_Work to complete_
Please report, as a single number, how many lines in the entries include the string "will".

--- Dataset records Enclosed Below ---

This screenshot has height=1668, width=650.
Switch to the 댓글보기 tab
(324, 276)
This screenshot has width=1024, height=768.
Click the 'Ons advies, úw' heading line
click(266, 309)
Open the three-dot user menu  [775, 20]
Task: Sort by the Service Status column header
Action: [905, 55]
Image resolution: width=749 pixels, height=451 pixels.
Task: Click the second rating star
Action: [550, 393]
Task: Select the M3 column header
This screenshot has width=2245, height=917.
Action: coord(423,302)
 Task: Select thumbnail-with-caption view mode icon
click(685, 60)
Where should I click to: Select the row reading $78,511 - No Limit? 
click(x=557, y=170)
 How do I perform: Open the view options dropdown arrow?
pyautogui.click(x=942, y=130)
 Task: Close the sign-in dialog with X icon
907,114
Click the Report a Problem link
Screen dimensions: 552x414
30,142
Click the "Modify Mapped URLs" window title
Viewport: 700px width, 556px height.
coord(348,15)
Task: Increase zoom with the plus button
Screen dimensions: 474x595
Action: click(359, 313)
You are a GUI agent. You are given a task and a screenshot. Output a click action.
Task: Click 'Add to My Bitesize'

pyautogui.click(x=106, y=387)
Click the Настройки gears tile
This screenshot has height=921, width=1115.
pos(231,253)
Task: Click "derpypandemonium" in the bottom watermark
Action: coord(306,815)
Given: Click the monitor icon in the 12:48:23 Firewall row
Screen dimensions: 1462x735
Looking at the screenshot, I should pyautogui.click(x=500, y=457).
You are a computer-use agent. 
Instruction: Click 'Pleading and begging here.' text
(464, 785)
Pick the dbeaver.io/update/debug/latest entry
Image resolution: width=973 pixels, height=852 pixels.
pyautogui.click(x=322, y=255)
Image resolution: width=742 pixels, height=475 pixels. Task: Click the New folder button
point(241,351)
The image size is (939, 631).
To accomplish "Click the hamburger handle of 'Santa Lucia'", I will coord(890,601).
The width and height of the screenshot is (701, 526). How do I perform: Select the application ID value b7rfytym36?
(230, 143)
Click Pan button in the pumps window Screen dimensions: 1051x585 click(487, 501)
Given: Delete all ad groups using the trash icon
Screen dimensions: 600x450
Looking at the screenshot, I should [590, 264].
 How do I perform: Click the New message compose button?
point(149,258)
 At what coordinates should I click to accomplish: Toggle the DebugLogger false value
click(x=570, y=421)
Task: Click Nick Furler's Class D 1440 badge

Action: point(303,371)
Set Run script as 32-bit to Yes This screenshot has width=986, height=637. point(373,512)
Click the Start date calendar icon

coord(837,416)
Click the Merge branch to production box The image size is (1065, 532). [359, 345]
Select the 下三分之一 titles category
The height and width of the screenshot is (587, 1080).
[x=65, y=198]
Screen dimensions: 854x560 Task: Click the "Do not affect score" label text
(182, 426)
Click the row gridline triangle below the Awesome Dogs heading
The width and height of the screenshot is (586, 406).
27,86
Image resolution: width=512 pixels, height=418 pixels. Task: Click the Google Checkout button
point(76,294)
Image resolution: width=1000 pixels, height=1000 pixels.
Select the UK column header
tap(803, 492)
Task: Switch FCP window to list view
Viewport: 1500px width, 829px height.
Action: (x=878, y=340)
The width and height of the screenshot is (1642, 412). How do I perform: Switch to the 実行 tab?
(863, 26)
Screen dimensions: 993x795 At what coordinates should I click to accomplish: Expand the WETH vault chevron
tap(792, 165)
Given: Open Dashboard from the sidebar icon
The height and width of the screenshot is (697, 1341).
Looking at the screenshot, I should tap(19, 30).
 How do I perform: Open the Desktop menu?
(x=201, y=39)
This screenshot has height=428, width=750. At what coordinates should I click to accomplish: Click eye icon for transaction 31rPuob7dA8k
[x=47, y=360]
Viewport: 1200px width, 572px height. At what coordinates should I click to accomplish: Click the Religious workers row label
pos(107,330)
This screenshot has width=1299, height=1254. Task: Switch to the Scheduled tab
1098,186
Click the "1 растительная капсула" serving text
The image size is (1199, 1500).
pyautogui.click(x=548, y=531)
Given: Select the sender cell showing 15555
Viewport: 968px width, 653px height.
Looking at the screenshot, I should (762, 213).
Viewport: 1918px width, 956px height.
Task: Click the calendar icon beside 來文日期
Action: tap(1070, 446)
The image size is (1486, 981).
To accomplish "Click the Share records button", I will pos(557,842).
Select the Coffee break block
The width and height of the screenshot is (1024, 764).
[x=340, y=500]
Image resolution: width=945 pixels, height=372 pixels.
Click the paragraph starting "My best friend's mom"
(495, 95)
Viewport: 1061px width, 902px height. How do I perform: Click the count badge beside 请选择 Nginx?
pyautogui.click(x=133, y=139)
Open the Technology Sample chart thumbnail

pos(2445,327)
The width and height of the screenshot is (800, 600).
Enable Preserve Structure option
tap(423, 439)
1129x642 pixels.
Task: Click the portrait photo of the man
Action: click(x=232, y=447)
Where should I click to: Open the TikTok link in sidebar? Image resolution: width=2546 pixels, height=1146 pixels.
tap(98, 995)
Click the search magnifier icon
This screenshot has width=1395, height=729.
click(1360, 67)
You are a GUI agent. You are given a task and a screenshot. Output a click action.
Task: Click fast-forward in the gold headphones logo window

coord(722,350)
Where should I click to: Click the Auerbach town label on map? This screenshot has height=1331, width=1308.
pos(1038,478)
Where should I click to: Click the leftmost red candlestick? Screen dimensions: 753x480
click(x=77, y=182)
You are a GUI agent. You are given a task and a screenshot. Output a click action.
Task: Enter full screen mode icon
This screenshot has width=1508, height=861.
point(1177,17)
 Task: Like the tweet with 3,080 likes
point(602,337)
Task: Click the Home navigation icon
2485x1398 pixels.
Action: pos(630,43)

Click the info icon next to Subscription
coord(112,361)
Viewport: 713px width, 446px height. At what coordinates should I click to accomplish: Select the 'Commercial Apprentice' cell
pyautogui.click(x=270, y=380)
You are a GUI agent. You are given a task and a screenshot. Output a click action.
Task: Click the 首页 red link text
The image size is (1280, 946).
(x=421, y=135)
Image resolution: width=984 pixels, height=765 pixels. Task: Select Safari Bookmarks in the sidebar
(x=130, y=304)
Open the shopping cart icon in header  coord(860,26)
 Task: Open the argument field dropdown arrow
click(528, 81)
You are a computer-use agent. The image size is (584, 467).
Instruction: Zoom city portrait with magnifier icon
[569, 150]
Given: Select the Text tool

--- End of Enclosed Dataset records ---

_Finished task_
2